Mental health professionals 'must promote their work to commissioners'

By Lauren Higgs
Wednesday, July 6, 2011

The new president of the Royal College of Psychiatrists has urged child and adolescent mental health services (CAMHS) professionals to promote their work to GP commissioners and new health and wellbeing boards.

Professor Sue Bailey, who started her three-year term of office as president of the college last week, told CYP Now that CAMHS workers must use the NHS reforms to boost investment in child and adolescent mental health and embrace the public health agenda.

"CAMHS need to get out there and go and speak to the health and wellbeing boards and clinical commissioners about what they’re doing and what benefit it is for children at risk of developing a mental illness," she said. "They’ve got to talk about the great outcomes they achieve and why they are worth it. Every CAMHS team needs someone who is in on that clinical commissioning alongside GPs.

"We’ve got an irrefutable scientific argument for investment in CAMHS, in that half of lifetime mental illnesses start by the age of 14 and two-thirds by the age of 22."

One of Bailey’s key priorities during her term as president will be to protect psychiatric services from cuts.

"It is vital that services for people with mental illness are not eroded during this period of economic restraint," she explained. "We know that mental illness is associated with great risk of physical illness, and vice versa. Promoting mental health can bring great health, social and economic benefits across all sectors of society."

She said the college is planning to research the full extent of cuts to psychiatric posts in CAMHS, since current evidence on job losses is anecdotal.
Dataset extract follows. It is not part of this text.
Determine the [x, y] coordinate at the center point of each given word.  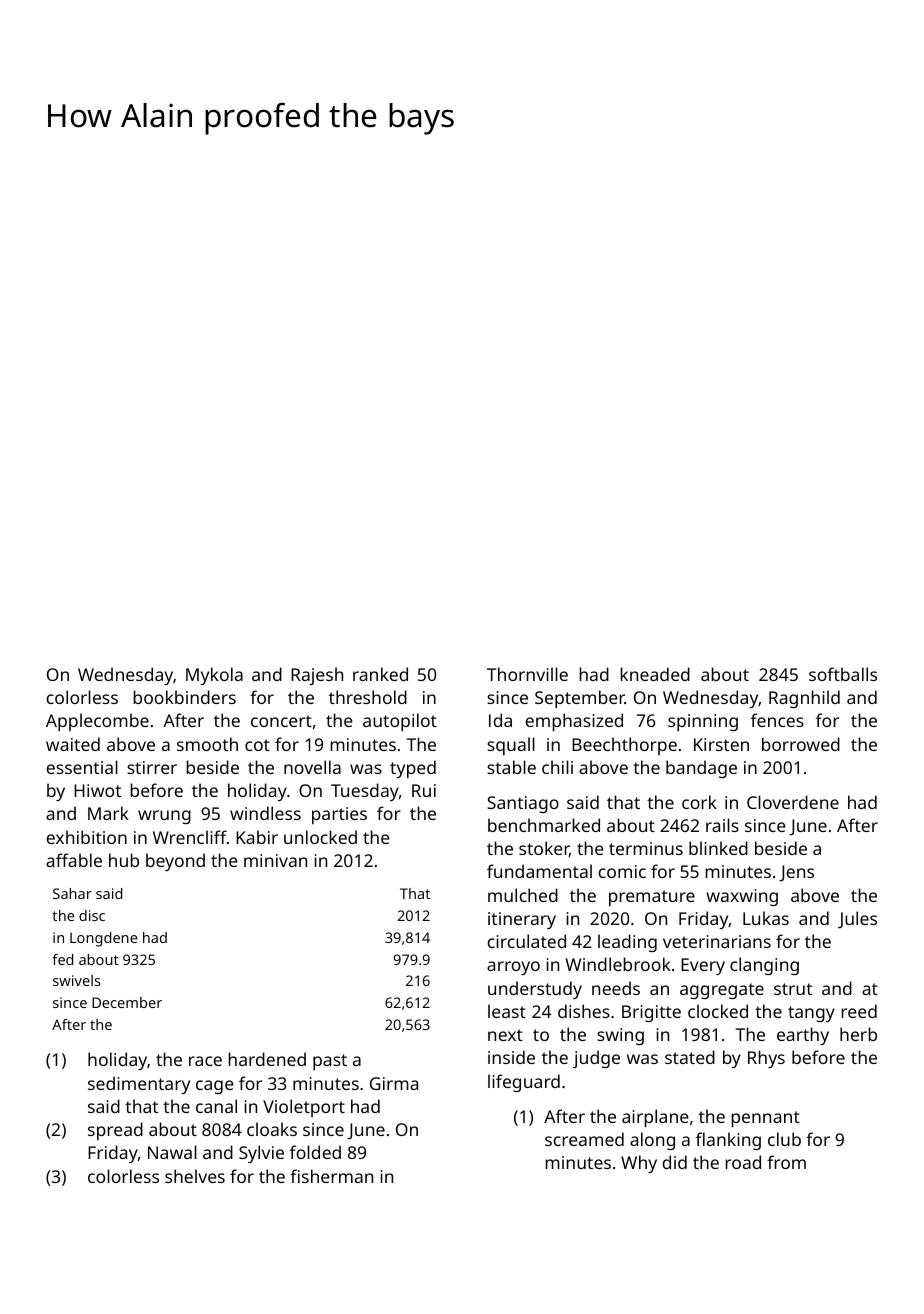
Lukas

"We are getting the sense that when professionals are coming to the end of their career, there is a now a tendency to put in locum posts and then if another person retires then two posts are just being replaced by one," she said. "We’re looking into doing some research to evidence that."
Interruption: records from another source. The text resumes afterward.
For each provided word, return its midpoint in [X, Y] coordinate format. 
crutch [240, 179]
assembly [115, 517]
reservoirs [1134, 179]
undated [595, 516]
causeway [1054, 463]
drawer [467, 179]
Another of Bailey’s presidential priorities will be to champion work with whole families, to improve the mental health and emotional wellbeing of both children and adults.

"I’d like to see mental health trusts working better across families in a way that makes sense to the families themselves, so mothers aren’t having to take children to different clinics," she said.
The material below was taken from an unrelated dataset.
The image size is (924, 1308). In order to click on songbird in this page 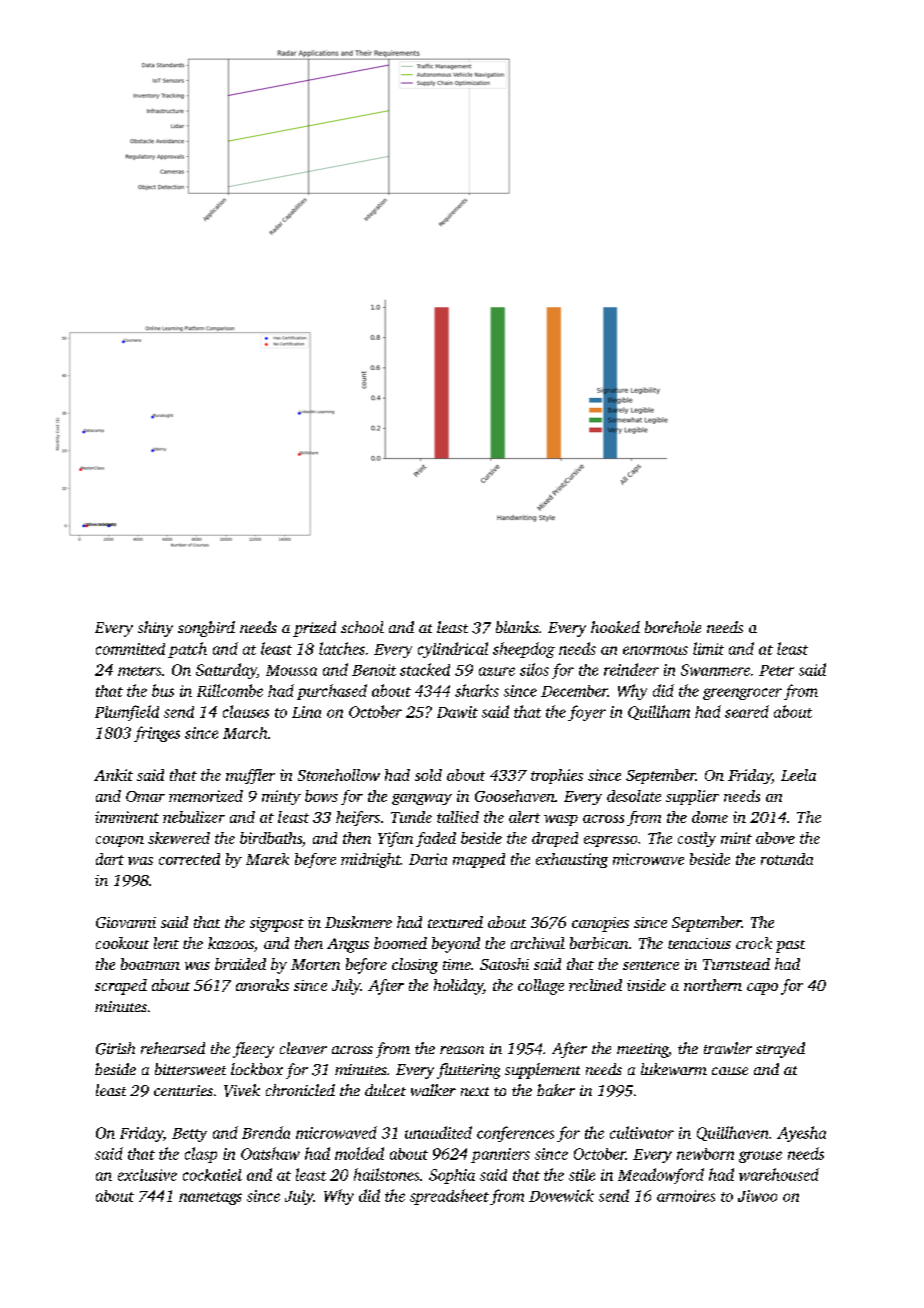, I will do `click(206, 629)`.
Bailey also hopes to use her presidency to highlight inequalities in health and social care for vulnerable groups, including children and people with learning disabilities and to promote the importance of research into mental illness and learning disability.

Bailey is consultant child and adolescent forensic psychiatrist in the Forensic Adolescent Consultation & Treatment Services (Facts) at Greater Manchester West Mental Health NHS Foundation Trust. She succeeds Professor Dinesh Bhugra, who became president of the college in 2008.